Passage présenté
····················

10 SEPTEMBRE 2023

« N’ayez de dette envers personne, 
sinon celle de l’amour mutuel. »

JE voudrai vous démontrer dans mon sermon que l’amour humain, c’est-à-dire les affections, les tendresses humaines que nous éprouvons comme naturellement ne sont pas opposées à l’amour de Dieu ni à la volonté de Dieu comme on le croit trop souvent.

Nous sommes trop habitués, en tant que chrétiens, aux merveilles de notre religion, et il nous semble tout à fait naturel que Dieu veuille que nous nous aimions les uns les autres. Mais il faut savoir que dans quantité de religions humaines, c’est-à-dire inventées par des hommes, la Divinité veut qu’on l’aime et que l’on déteste son prochain au point d’être même cruel envers lui.

····················

Tâche courte 1
Recopiez le passage du sermon qui commence aux mots « 10 SEPTEMBRE 2023 » et s'arrête après les mots « cruel envers lui. ».
Tâche courte 2
D'après le sermon, que veut la Divinité dans quantité de religions humaines ?
Les données n'interviennent pas dans ce travail.

····················

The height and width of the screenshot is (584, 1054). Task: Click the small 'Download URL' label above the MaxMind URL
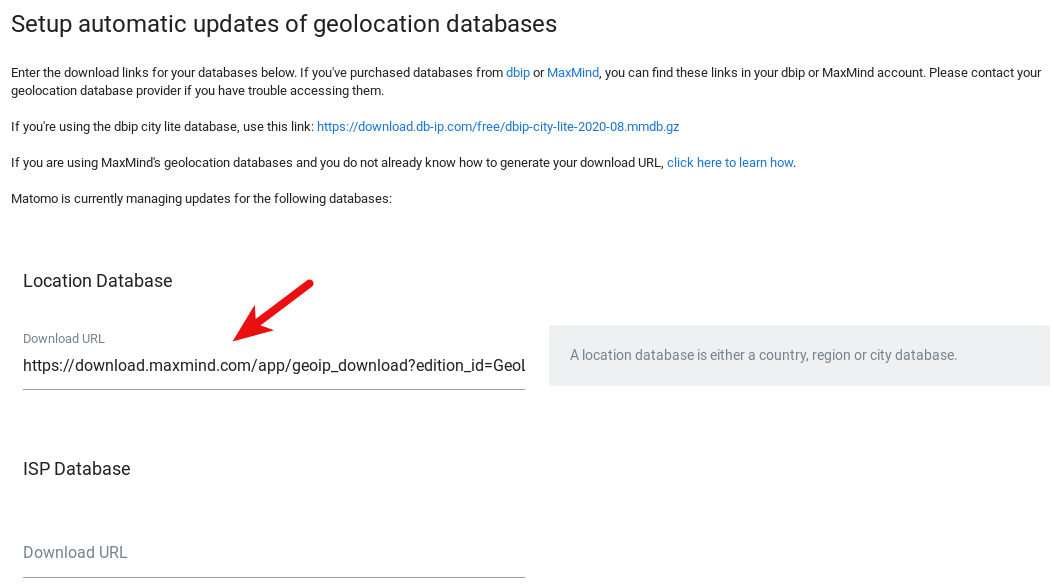click(x=63, y=339)
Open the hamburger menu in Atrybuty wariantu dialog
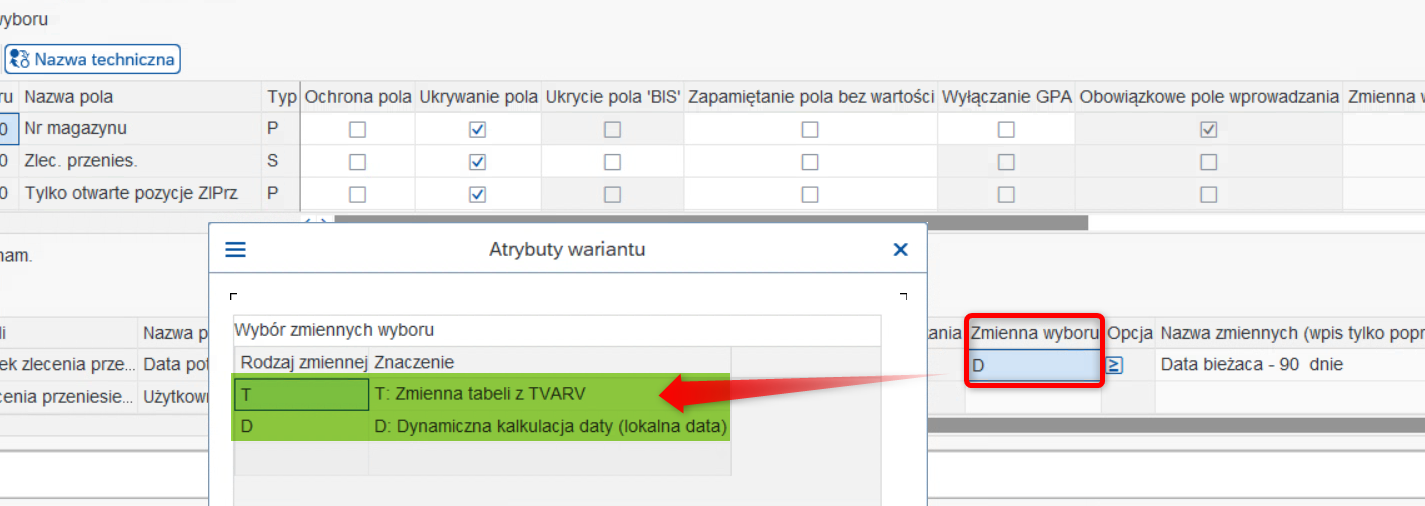Image resolution: width=1425 pixels, height=506 pixels. (235, 250)
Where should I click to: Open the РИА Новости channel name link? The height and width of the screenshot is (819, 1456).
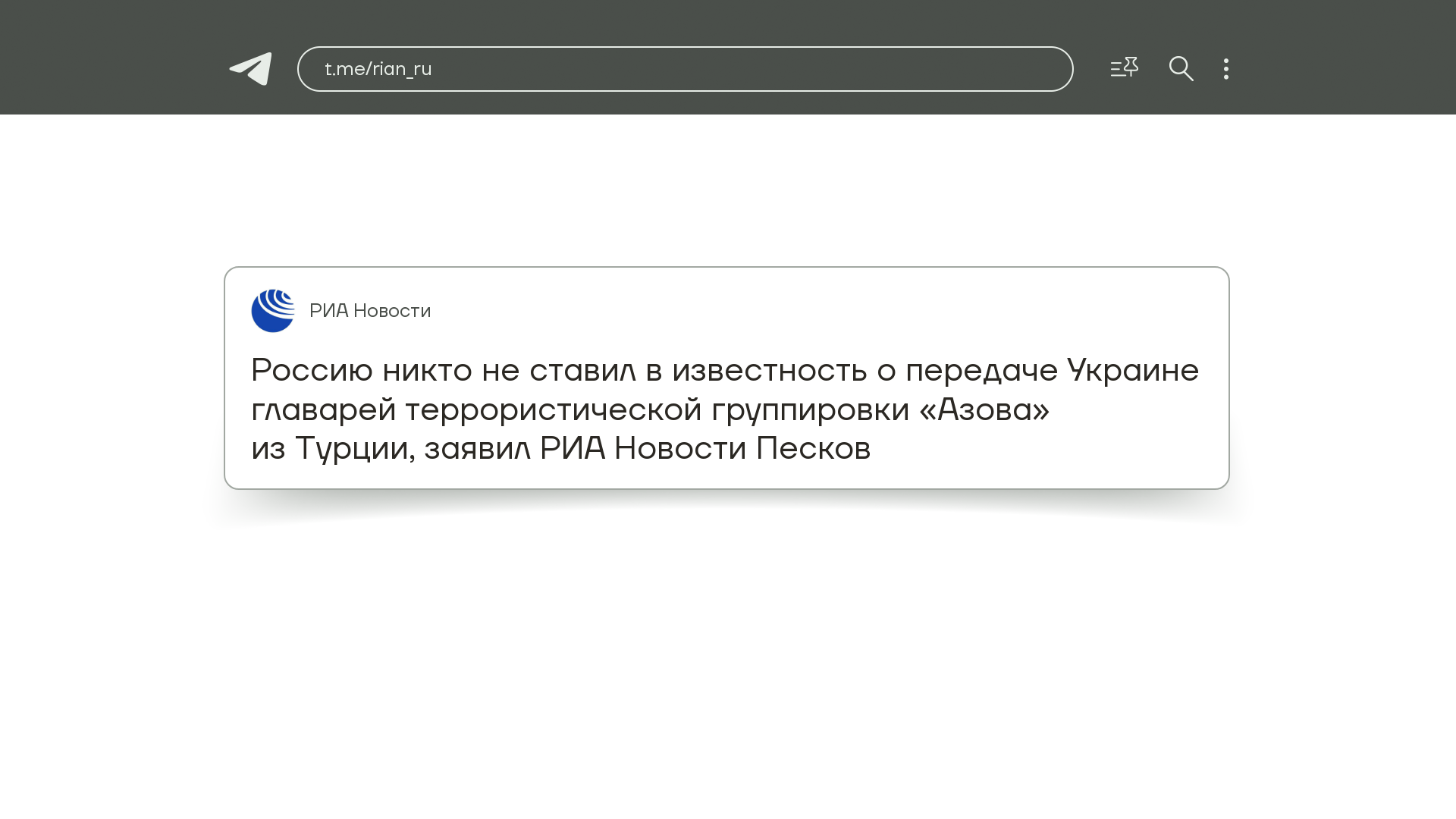370,311
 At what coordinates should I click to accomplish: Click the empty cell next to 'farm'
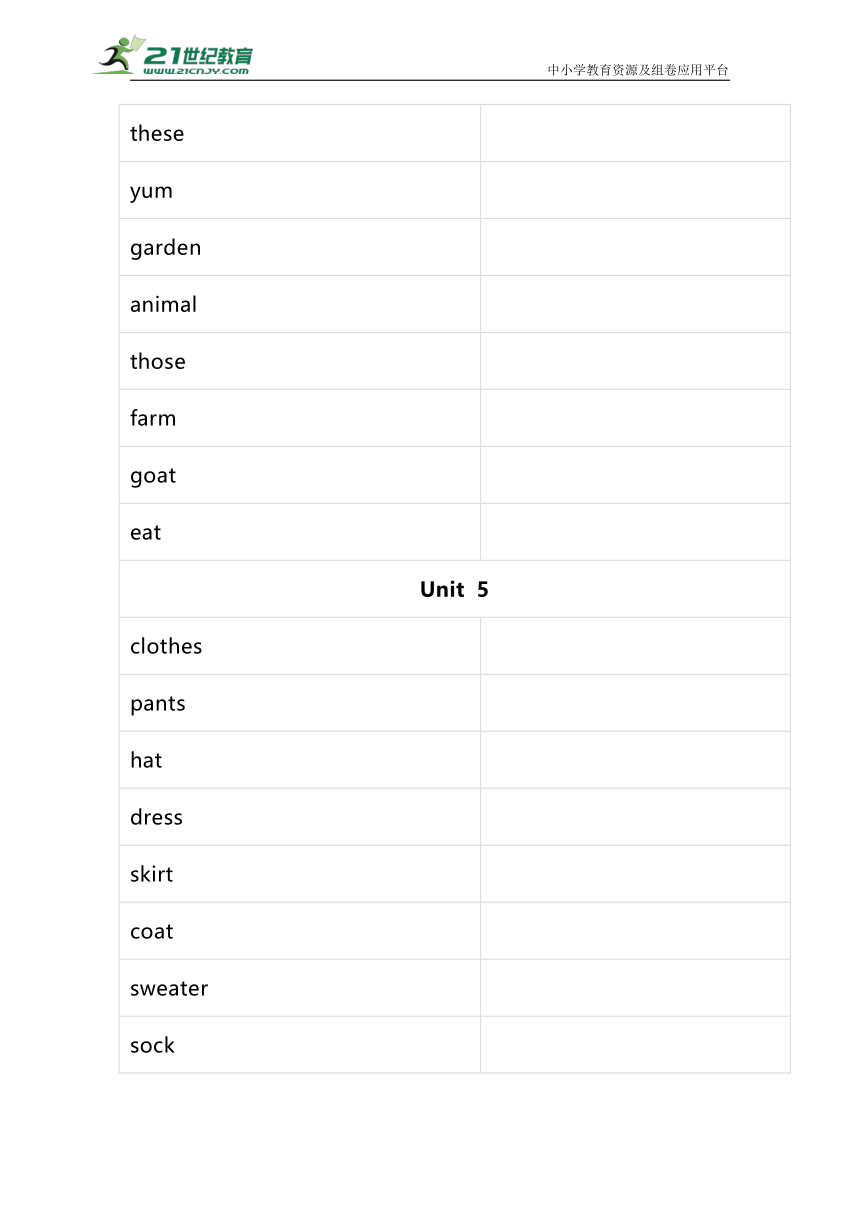click(x=636, y=418)
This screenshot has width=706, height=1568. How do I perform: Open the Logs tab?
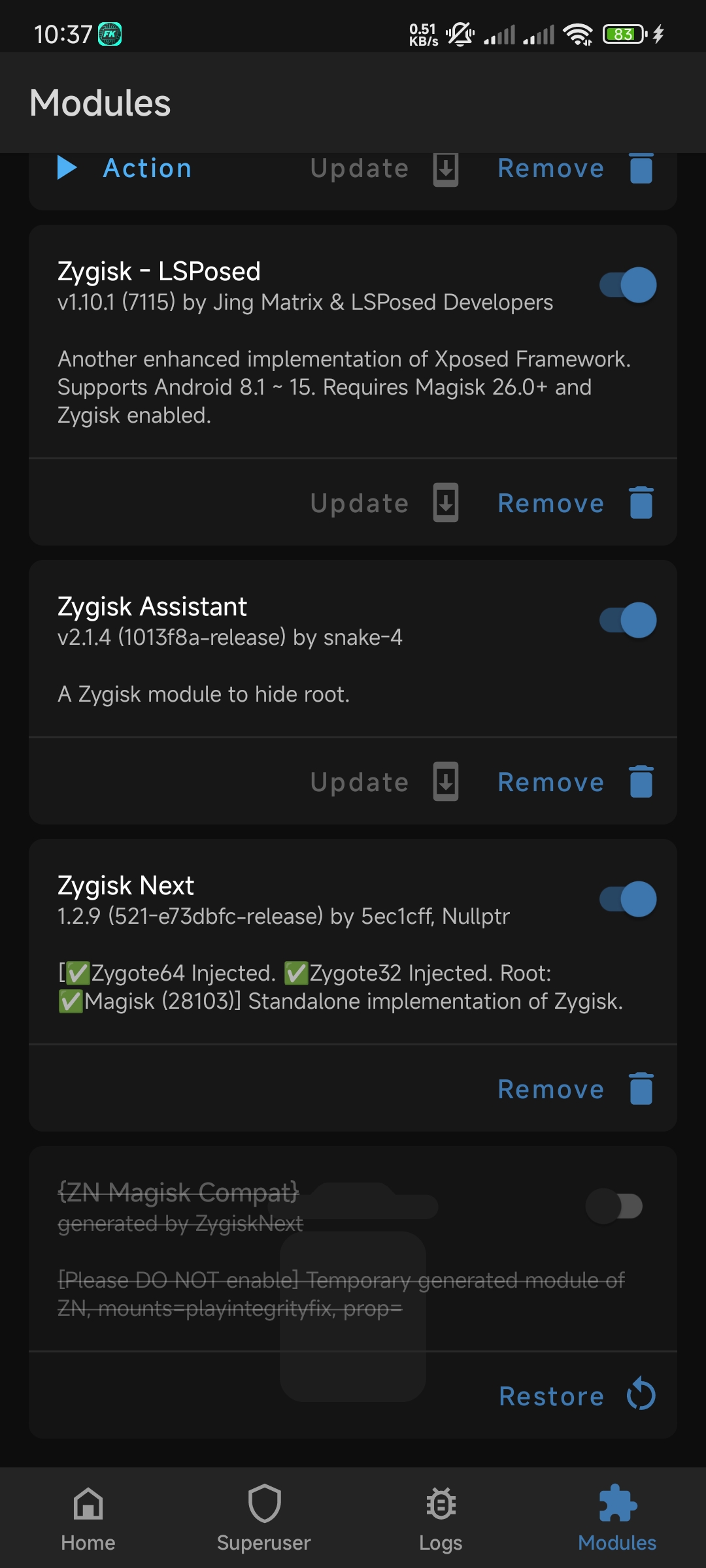441,1518
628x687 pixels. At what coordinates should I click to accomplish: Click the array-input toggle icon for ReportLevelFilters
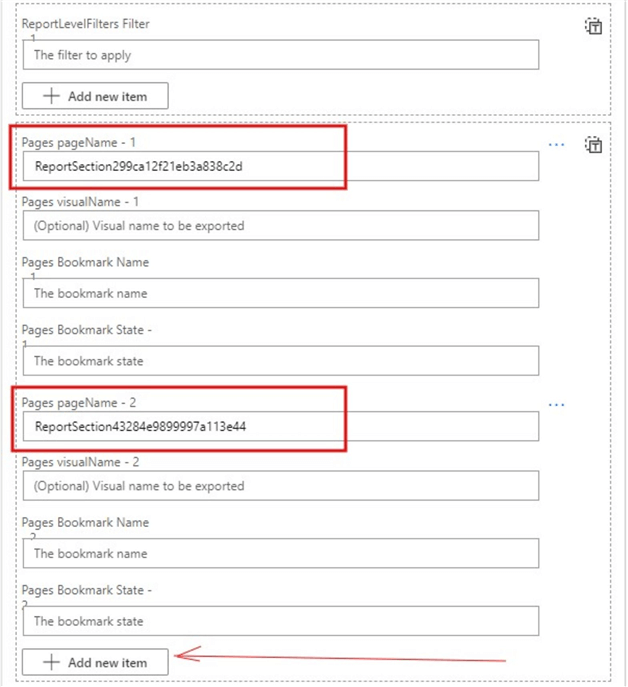pyautogui.click(x=594, y=27)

····················

Réponse attendue 1
10 SEPTEMBRE 2023

« N’ayez de dette envers personne, 
sinon celle de l’amour mutuel. »

JE voudrai vous démontrer dans mon sermon que l’amour humain, c’est-à-dire les affections, les tendresses humaines que nous éprouvons comme naturellement ne sont pas opposées à l’amour de Dieu ni à la volonté de Dieu comme on le croit trop souvent.

Nous sommes trop habitués, en tant que chrétiens, aux merveilles de notre religion, et il nous semble tout à fait naturel que Dieu veuille que nous nous aimions les uns les autres. Mais il faut savoir que dans quantité de religions humaines, c’est-à-dire inventées par des hommes, la Divinité veut qu’on l’aime et que l’on déteste son prochain au point d’être même cruel envers lui.

Réponse attendue 2
Qu'on l'aime et que l'on déteste son prochain, au point d'être même cruel envers lui.